Saturday 16 March 2013

"Who's afraid of Granville Island?" / What it means when you build a curb / Creating fairness in a car-dominant society

At the March 14th Open House, DNV planners described design guidelines to help create a "unique environment", and a "special" place that is our Village Centre.  Central to this new environment will be the function and design of the proposed "woonerf" street, running from Curling Road to Fullerton, intersected by the Hope Road extension, leading to the public plaza and community centre.

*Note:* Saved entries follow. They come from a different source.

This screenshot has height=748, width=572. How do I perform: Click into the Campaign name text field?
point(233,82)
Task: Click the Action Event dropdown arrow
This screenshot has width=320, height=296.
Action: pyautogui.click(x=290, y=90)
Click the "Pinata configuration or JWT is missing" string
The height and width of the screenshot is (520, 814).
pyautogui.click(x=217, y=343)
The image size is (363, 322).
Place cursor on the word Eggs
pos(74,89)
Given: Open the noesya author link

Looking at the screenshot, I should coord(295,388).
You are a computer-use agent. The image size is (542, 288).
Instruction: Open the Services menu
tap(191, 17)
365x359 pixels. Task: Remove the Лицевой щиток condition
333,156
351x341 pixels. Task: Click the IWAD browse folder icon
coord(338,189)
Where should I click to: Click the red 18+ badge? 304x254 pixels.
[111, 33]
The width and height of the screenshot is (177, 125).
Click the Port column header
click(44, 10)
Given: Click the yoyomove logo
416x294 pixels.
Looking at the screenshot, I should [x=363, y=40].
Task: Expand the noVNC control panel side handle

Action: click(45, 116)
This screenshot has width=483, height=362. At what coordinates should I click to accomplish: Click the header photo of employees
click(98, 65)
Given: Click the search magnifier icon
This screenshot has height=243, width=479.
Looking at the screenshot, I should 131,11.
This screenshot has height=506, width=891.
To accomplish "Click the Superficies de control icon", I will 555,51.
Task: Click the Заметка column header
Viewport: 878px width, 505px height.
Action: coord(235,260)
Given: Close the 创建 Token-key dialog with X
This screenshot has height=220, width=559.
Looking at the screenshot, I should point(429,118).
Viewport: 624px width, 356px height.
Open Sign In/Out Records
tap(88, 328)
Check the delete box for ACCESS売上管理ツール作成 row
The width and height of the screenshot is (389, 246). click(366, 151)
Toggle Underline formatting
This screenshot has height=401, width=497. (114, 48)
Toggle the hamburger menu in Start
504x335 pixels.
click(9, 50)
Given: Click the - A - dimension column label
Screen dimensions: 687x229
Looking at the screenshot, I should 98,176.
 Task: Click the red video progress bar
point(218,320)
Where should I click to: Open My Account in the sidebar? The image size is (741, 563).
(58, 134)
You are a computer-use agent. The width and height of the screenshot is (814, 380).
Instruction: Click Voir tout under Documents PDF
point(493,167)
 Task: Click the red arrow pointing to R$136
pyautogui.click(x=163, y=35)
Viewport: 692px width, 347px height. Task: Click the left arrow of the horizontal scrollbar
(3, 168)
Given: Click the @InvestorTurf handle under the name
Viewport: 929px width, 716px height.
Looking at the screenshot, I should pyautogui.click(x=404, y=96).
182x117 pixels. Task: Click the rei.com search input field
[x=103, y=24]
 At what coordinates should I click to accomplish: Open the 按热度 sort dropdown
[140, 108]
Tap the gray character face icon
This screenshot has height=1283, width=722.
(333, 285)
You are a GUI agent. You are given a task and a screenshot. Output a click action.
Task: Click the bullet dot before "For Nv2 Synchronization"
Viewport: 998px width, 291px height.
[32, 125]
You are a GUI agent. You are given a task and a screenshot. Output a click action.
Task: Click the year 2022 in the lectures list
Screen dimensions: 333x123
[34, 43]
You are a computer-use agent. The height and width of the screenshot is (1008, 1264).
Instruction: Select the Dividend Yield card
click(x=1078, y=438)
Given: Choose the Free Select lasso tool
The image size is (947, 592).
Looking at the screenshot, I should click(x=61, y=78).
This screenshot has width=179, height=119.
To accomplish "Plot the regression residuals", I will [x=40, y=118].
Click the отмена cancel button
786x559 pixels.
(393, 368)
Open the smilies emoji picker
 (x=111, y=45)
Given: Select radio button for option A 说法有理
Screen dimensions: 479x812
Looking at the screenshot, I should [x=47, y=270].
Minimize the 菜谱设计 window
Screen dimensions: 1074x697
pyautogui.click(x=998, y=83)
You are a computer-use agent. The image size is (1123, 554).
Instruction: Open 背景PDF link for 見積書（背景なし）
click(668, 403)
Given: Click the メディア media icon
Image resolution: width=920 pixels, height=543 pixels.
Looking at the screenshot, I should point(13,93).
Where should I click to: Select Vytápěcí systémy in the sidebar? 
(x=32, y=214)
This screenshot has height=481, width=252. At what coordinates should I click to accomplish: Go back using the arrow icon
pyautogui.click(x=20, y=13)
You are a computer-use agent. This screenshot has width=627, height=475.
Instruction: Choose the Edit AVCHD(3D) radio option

In order to realize a unique and special place, we will have to shed some of the 1970s auto-centric engineering perspectives and guidelines that drive our current street designs.  A core challenge for this community will be to gain the vision and rethink how a street operates and how that street design dictates and impacts the space we want to build into the heart of our community.

The developer-proposed street design for the Capwest site would see pedestrians, cyclists and vehicles share the road space.  The closest local example would be Granville Island, where shoppers and sightseers stroll along without being confined to sidewalks or designated crossing points.  The busier it gets, the better the shared space design works.  It's safer too! We have yet to see gangs of tourists timidly hanging back from joining the mix of locals, cyclists and parking cars along Johnston Street on a July Saturday.

Be on the lookout for any new street design that includes curbs, and centre lines.  These tell you where you can go as a human and denote and establish the dominance of the automobile.  Is this how we envision the Village Centre?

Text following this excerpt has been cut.